Director Joe Wright got in over his head a little bit, I think. His last film, Pride & Prejudice, a solid enough adaptation, was no sort of masterpiece, and besides some well-executed tracking shots there wasn't much in it that could be accounted a triumph of the director's art. His craft has not matured: there are plenty of technical tricks that are surely straight from his head, but they are all very carefully learned, not intuitive. The director has mentioned that his inspiration for the film's look was taken from such quintessential British works as Brief Encounter, and it's easy to see what he means by that, but copying shots from Brief Encounter and copying the meaning behind those shots are different things, and Wright's very proficient work has no real heart behind it. I am reminded of the many Tarantino clones who think that aping scenes wholesale makes for art, whereas Tarantino's work consists of breaking classic cinema into its components and rebuilding it piecemeal.

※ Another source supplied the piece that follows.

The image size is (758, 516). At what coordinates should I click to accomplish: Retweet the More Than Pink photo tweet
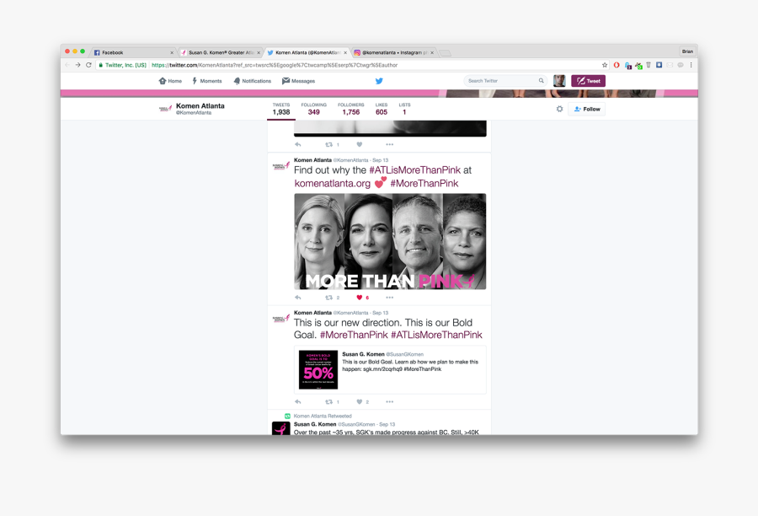(329, 298)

Wright is a clever director but not a particularly smart one, I guess I mean to say, and this is most obvious in the much-discussed long take of Robbie walking along the Dunkirk beach past dying soldiers, drunk soldiers, praying soldiers, busily working soldiers, and decaying carnival equipment. There's no denying that it's a marvelous piece of work (albeit one aided by CGI), but it serves little purpose and feels wedged into the film. Unlike in e.g. Children of Men, the long take doesn't sneak up on us, it constantly reiterates its presence in its very efforts to show off how difficult it must have been to execute, and its meaning (to demonstrate Robbie's internal devastation) is much more intellectually understood than "felt." No doubt, Wright has talent, and there are plenty of gorgeous moments in the film, but there's a distinctly antiseptic quality to the direction, as though we're meant to hold the film at a distance while we unpack it.

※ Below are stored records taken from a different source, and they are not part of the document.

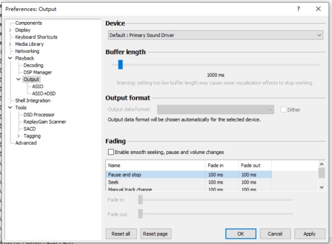Collapse the Playback tree node

[11, 58]
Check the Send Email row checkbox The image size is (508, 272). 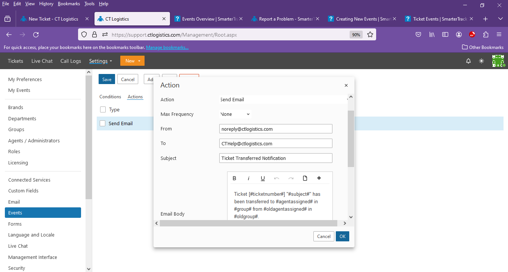[103, 123]
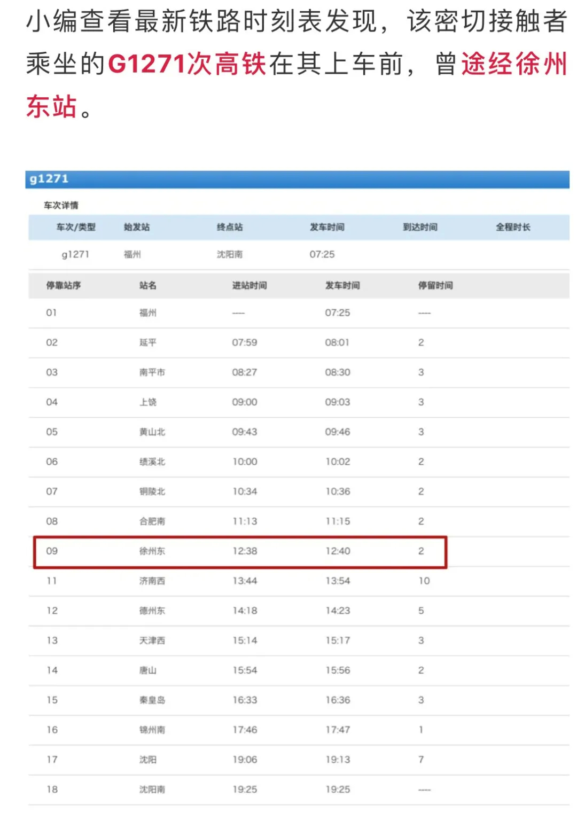Select the 车次详情 section label

[x=61, y=205]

So after all that, am I going to explain why I gave the film the coveted "Left-Aligned Poster of Recommendation?" Two reasons: the first is that, like I said, it's a brisk movie, and although I'd swear that I wasn't interested in the story, I was shocked by how quickly it was over. That's a sign of efficient filmmaking, ten times out of ten.

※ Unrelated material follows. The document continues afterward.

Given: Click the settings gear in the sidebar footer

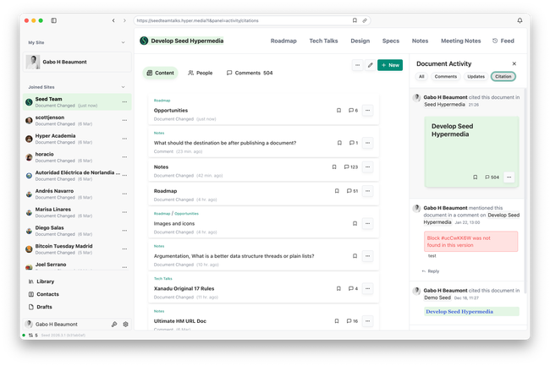Looking at the screenshot, I should 125,324.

Second is that the character development that is so poorly handled by script and director is carried off with effortless dexterity by the cast. There are five truly outstanding performances in the three lead characters, with Knightley's being perhaps the most mannered and closed in, and Ronan's being the most revelatory - I don't know why I'm so easily impressed by young actresses, but apparently I am, and the 13-year-old is given the role that must serve as the foundation for every single event of the entire drama, and she does it with great charisma and skill. I was honestly sad when the action switched to 1940, knowing that I'd not be seeing her again; and then Garai came onscreen, and her performance, amazingly, builds off of the physicality of Ronan's and adds to it, and I was honestly in something like "awe" of the acting going on, which felt much more urgently human than Wright's precious structures.

Still, that only takes you so far: in my case, it took me far enough to be happy I spent the two hours of my life, but not so far that I got anything out of it. I don't know, maybe that's the Britishness of it: airless and prim.

6/10

Anyway, it's as good as The English Patient, and just as likely to steal away a supremely well-deserved Best Picture Oscar from the Coens.